Herd immunity is a term that’s been thrown around often with this virus. What have you learned about this coronavirus potentially weakening or burning out after infecting a certain number of people?
We know so little about coronaviruses as a family, and they are very diverse. The “burns yourself out” theory kind of assumes that you are getting herd immunity, and the immunity question is an open door. We don’t know if we’re generating a herd immunity, or if we’re generating an immunity that lasts just four weeks, two months, or six months. If we knew that this virus generated a stronger immune response, and it was robust, then the herd immunity model would work, and over time this would become a rarer thing of unexposed populations.

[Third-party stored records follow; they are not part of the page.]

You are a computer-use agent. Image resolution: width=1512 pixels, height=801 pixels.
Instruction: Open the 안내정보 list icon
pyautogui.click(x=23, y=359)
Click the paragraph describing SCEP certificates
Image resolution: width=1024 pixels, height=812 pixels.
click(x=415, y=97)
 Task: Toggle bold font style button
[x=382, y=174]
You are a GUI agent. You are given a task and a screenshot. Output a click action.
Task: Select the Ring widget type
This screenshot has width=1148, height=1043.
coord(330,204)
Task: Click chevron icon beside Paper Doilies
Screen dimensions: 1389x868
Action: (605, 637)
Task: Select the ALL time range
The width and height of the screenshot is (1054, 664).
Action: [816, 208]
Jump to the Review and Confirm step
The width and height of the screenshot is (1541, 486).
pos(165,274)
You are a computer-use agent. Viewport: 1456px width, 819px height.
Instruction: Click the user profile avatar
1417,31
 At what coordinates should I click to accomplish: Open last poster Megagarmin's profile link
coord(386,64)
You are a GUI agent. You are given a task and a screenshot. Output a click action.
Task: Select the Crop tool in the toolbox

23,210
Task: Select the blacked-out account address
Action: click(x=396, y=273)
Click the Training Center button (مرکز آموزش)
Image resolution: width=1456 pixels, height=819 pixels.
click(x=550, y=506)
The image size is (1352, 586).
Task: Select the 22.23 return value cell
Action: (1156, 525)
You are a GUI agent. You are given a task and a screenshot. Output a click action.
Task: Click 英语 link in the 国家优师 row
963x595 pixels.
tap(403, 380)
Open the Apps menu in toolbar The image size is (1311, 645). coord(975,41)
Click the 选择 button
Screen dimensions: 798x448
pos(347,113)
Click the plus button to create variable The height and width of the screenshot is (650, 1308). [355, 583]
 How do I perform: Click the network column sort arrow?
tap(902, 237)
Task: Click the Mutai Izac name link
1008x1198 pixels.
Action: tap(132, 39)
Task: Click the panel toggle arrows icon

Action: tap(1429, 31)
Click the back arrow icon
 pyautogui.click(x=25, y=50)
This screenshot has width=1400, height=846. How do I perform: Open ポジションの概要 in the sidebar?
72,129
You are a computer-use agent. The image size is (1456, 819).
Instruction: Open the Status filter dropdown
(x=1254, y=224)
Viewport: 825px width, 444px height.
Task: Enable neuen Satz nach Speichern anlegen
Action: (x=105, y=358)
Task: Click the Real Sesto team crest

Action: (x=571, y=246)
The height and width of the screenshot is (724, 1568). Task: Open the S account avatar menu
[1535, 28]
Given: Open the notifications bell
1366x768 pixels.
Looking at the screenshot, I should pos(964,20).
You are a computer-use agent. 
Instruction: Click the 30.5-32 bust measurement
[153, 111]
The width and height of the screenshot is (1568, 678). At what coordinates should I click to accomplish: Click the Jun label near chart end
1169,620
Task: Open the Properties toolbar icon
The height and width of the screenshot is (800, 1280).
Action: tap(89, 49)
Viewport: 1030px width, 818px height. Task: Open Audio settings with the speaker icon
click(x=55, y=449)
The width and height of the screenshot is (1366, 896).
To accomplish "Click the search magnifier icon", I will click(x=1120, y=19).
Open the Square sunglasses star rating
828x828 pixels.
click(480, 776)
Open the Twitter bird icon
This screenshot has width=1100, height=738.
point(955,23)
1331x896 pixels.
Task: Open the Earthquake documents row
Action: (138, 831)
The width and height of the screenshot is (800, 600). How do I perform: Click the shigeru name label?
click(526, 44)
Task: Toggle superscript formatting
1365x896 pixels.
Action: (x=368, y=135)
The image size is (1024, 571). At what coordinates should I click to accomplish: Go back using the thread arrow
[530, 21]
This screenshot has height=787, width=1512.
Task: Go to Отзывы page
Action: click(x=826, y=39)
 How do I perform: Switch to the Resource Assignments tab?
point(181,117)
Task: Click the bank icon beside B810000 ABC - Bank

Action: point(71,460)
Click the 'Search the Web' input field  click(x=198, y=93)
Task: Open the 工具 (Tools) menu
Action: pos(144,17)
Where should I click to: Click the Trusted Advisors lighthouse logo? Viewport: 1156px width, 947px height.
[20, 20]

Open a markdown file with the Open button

There is no strong data yet of true reinfection, though we have had cases of turning up positive again, but we don’t know for sure if that was a latent, inactive virus that was in that person’s body the whole time, or if he or she was really reinfected. I think it’s safe to assume that this isn’t something that will just go away naturally. And there is nothing artificial about the virus—we interacted it by encroaching upon the ecosystem of its host—but in this case, because of the scale and because it’s so novel, and that it has jumped into a human being where it’s not meant to be, we will probably need therapeutics and vaccines, or what we’re doing now, which is social behavior as our most dominant tool.
What’s next for you and your team?
We have about 35,000 positive samples in Ontario to still get through, and that will require a heck of a lot of computation to get that done. We need to get that baseline done because Canada’s future is deciding when to open borders. And we will get outbreaks. Our focus needs to be rapid response, so if there’s an outbreak in a community, we want to sequence the genome to [analyze] what caused the outbreak.